In deze zaak heeft de Rechtbank Amsterdam op 23 februari 2024 uitspraak gedaan in een geschil tussen eiseres, een inwoner van Amsterdam, en de heffingsambtenaar van de gemeente Amsterdam. De heffingsambtenaar had op 26 februari 2022 de WOZ-waarde van de woning van eiseres vastgesteld op € 277.000,- en had tegelijkertijd de aanslag afvalstoffenheffing voor het belastingjaar 2022 bekendgemaakt. Eiseres maakte bezwaar tegen deze beschikking, maar in de uitspraak op bezwaar van 17 augustus 2023 verklaarde de heffingsambtenaar het bezwaar niet-ontvankelijk, omdat het bezwaarschrift te laat was ingediend. Eiseres ging in beroep tegen deze uitspraak.
Tijdens de zitting op 5 februari 2024 was eiseres niet aanwezig, maar de heffingsambtenaar was vertegenwoordigd. De rechtbank moest beoordelen of de heffingsambtenaar het bezwaar terecht niet-ontvankelijk had verklaard. De rechtbank concludeerde dat de termijn voor het indienen van het bezwaar op 11 maart 2022 was geëindigd, terwijl eiseres pas op 10 oktober 2022 bezwaar had gemaakt. Eiseres had geen geldige reden aangevoerd voor de termijnoverschrijding, waardoor de rechtbank oordeelde dat de niet-ontvankelijkheid terecht was.
Desondanks constateerde de rechtbank dat de bestreden uitspraak niet goed gemotiveerd was, omdat de heffingsambtenaar niet had vermeld wanneer de bezwaartermijn was geëindigd.
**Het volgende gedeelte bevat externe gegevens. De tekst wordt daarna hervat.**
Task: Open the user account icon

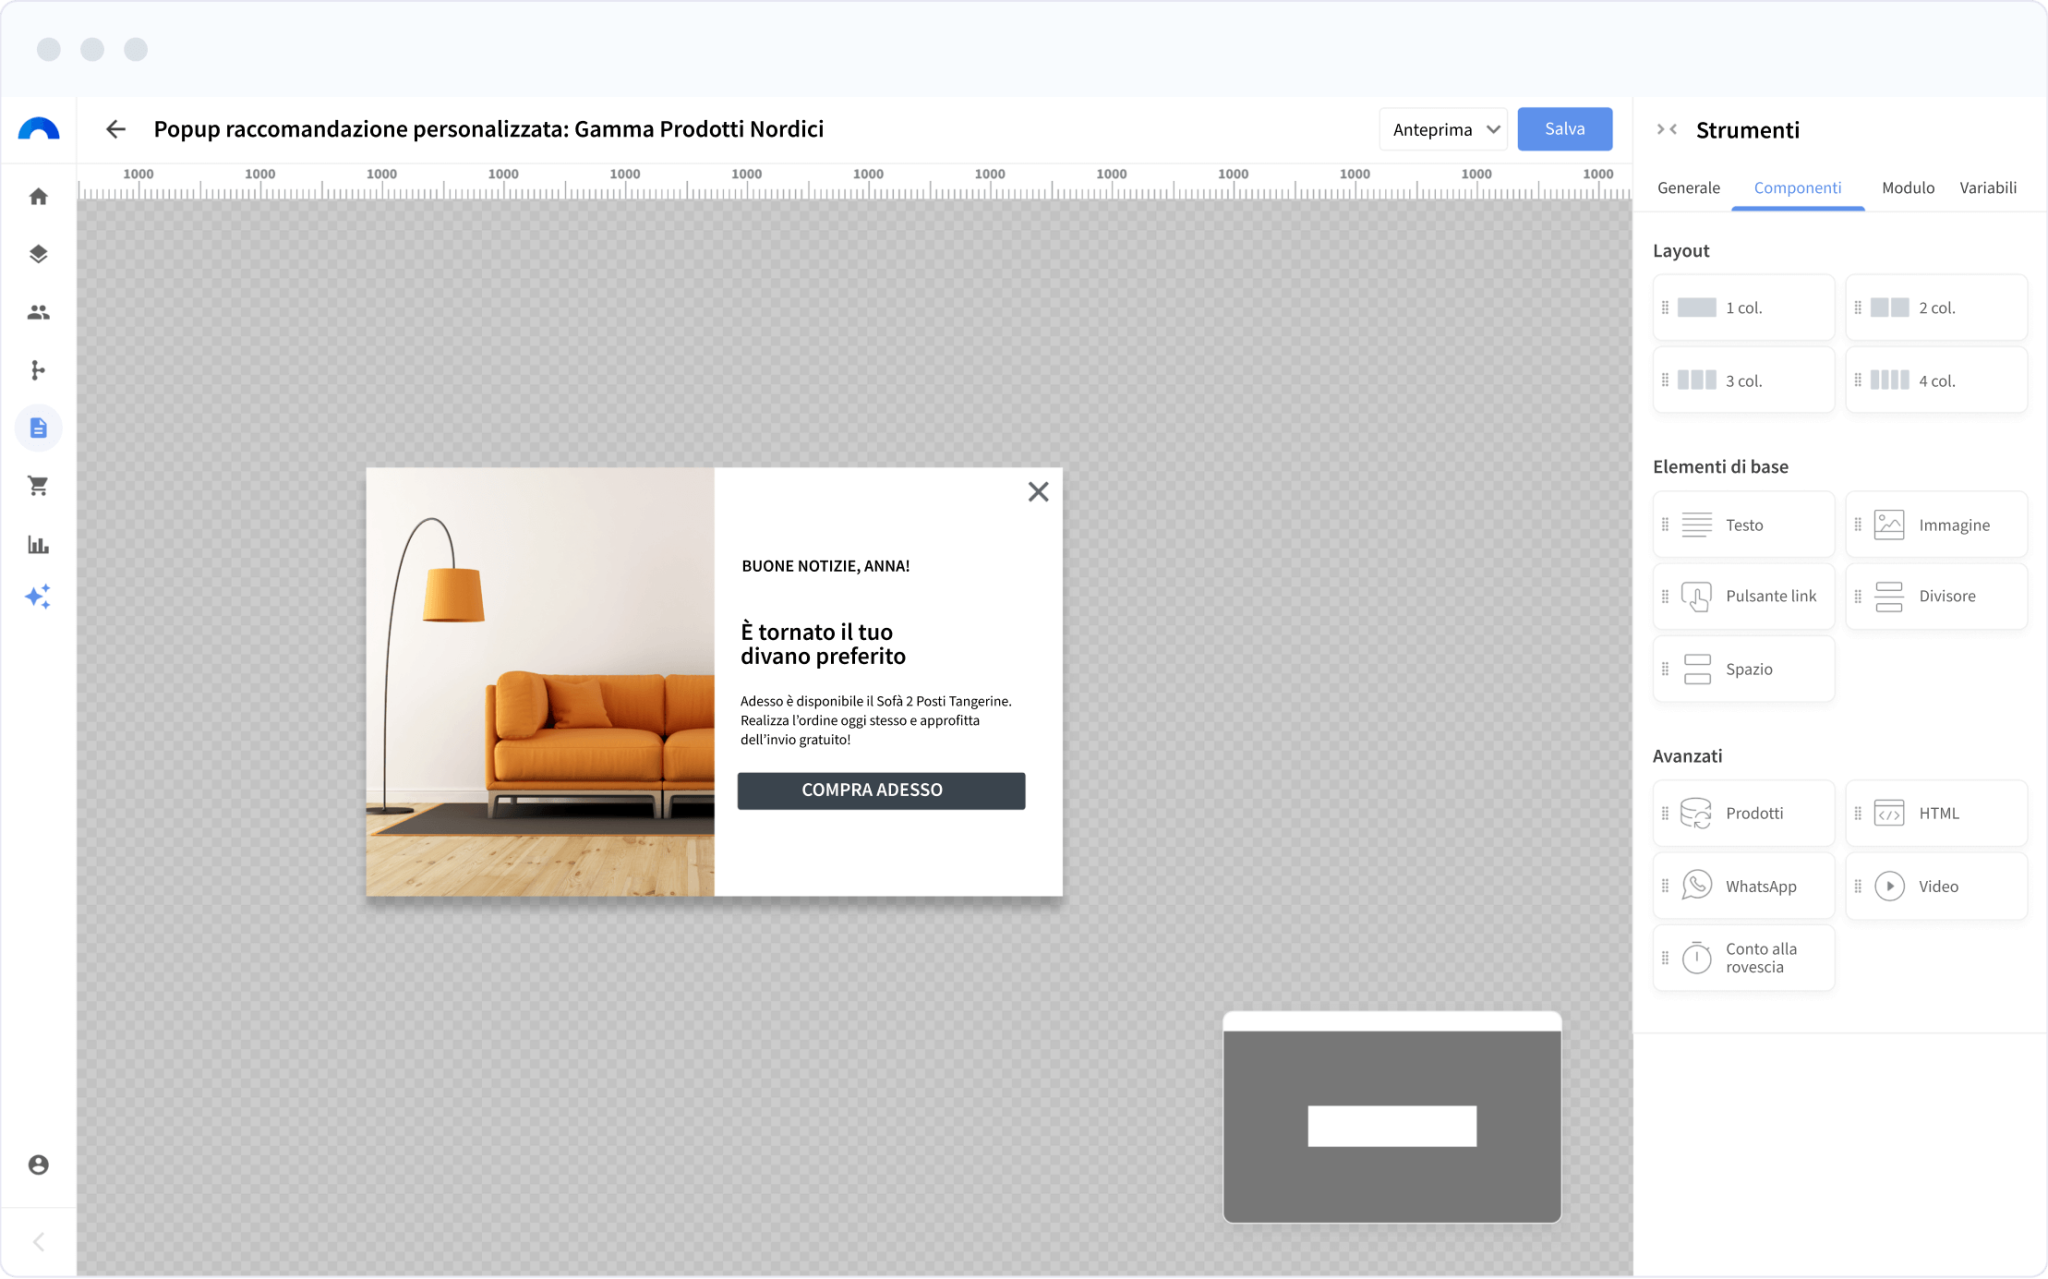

De rechtbank vernietigde de bestreden uitspraak, maar liet de rechtsgevolgen in stand, omdat de conclusie dat het bezwaar niet-ontvankelijk was, correct bleef. Eiseres kreeg geen gelijk, maar de heffingsambtenaar werd wel verplicht het betaalde griffierecht van € 50,- aan eiseres te vergoeden. De rechtbank benadrukte dat er geen aanleiding was voor een proceskostenvergoeding.